Unfortunately, there are also some significant problems with it at the hero tier. Namely, getting access to the SD card to adjust sound fonts, effects, and so on. The hero board is in backwards in this model, which means you can't move a speaker and get to the board. You have to unscrew the saber at its midpoint after removing a lock screw. Then, using a pair of needle-nose pliers you can pop the SD card out to change it.
That's awkward in its own right ... but it goes further downhill. The crystal lights are a mass of soldered together wires, LEDs, and resistors not attached to any circuit board; they're just globbed together with a big blob of hot glue, and stuffed into the hole leading up to the crystal. Why is this a problem? Well, outside of being shoddy craftsmanship, LED leads and resistor leads are NOT made to flex. The act of unscrewing the saber to get to the card, then screwing it back together, outs a lot of stress on those leads ... and they break. And did.
So, I ended up with a crystal that didn't flicker right as an LED had gotten disconnected. I opened it up, soldered the lead point back, screwed it together ... then ANOTHER lead broke. Apart again, soldered it, screwed it back together ... pop, broke again. I was up until 4am that night trying to fix the leads and get the saber back together. By 4am, I gave up. the connections were just too fragile in that mess of glue and resistors. For an $800 saber, this is rather unacceptable.

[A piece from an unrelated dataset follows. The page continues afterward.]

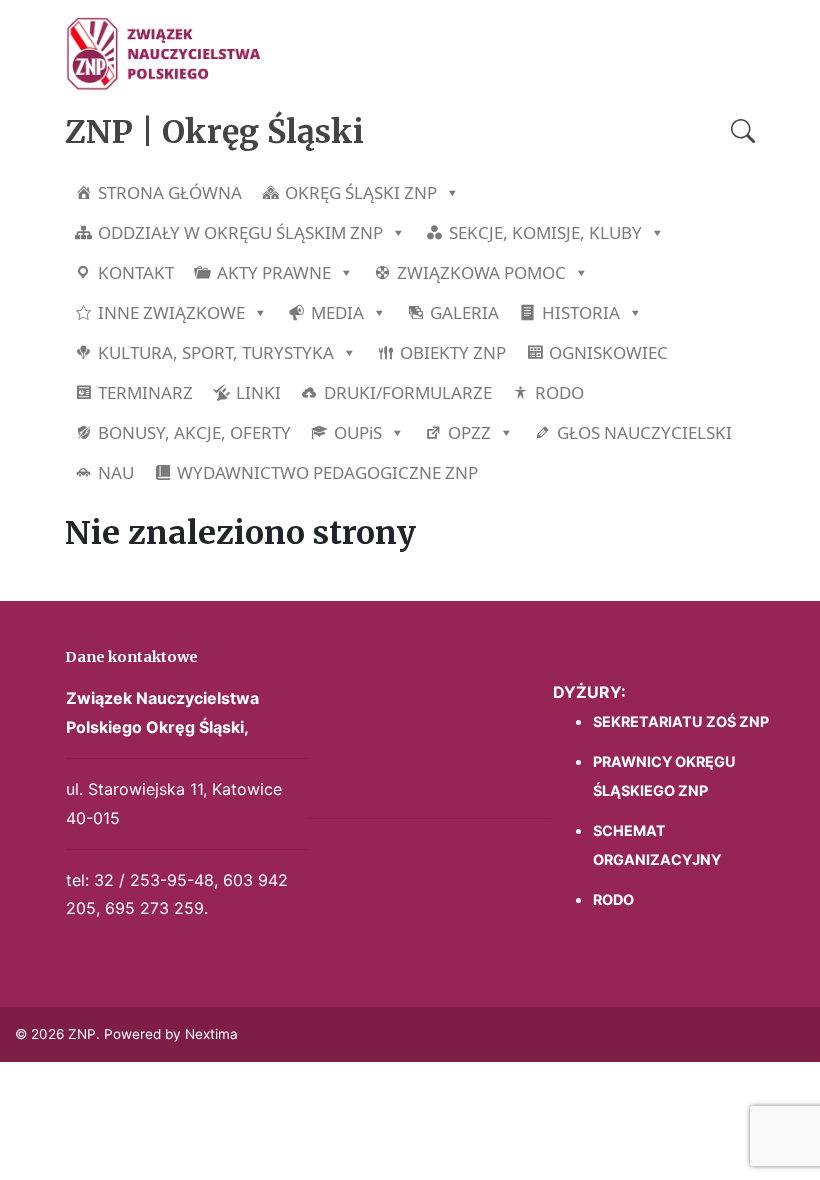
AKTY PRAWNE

Now, I could have contacted support, sent it in (after only having it 2 days and barely getting to use it), had them repairit ... and likely got back a saber with the exact same risk and problem, since they have no board structure taking the strain of the wire movement during dismantling. So, I opted to not to that, but instead use my electrical engineering skills/background to fix it correctly.
So, what did I do? I laid out a circuit board that would fit within a 28 millimeter hole and accommodate the 4 3millimeter LEDS, 4 1/4 watt resistors, eight wires, and 4 1 watt resistors that made up the glob of hot-clue mess. Then I printed the design out via a laser printer, transferred it to a blank copper PCB, and etched the design. Then it was a matter of cutting out the circuit board, drilling out the 1/32 pin pad holes, and rewiring it with all new LEDs, resistors, and much more flexible wire (silicone-wrapped 22awg).
Then I cut the horrible mess of hot glue LED/Wire/Resistors from the crystal base, and took off its connector. The connector I soldered and heat-shrunk wrapped to the leads on my new board and then connected it together. It tested out perfectly. After adding a small clear acrylic extension off the LED block to help direct more of the light up to the crystal, I soldered the board onto the main LED control (variable negative lines) and the primary positive power line. Tested it again, worked perfectly.
I then glued the PCB setup down to the crystal core mount, and measured. My new layout not only removed all strain from the components (it's only on the connector wires now), but it's also HALF the height of the old hot glue mess. So, it now reassembles easier too, and doesn't have nearly as much risk of the leads pressing on the SD card and causing it to pop out.
So, after a week of ordering various LEDs, some wire, blank PCD, running tests, making sure I had a layout that could route all the connections and components within 28MM, then hand-etching the board, and soldering it all back together ... I finally have a fully functional Hero tier double-reveal Graflex that works as it SHOULD HAVE WORKED OUT OF THE BOX.
For $800, points that are guaranteed to have stress on them because of getting to the SD card (and yes, generally if you go hero tier you want to be able to configure the saber), should NOT be assembled the way it was. It was far too fragile to accommodate a hero tier setup.
I have a LOT of leftover LEDS, resistors, and quite a few etched PCBs (as I etched many at a time to fill up the copper PCB). So, if anyone else hits this problem and is willing to toss me some cash to cover the materials and a bit of my time to assemble it, I'll build repair modules for your hero tier graflex.
Or, if Saberforge would like to pay me for my time in repairing their electronics layout design, I'll send them my PCB layout and a working version to compare to. They can use to improve their saber designs so other people that buy these expensive things don't end up with a broken brick just because they wanted to make use of Hero level functions and change founts/config.
So, anyway, overall the mill and external design is just gorgeous. With it works, it's a work of art. But, it falls down hard on its interior wiring. It had a fatal flaw in how you access the high end features that will break your saber after only a couple times of opening it to get the SD card. So, the best review I can give it is 2.5 out of 5. If it did not have this flaw, then I would have given it 5/5.
So, my advice:
Stick to Champion or lower tiers that keep you from needing to open the saber for any reason as hero teri is just too fragile.
OR:
Be prepared to spend a lot of time fixing the crystal reveal glow wiring.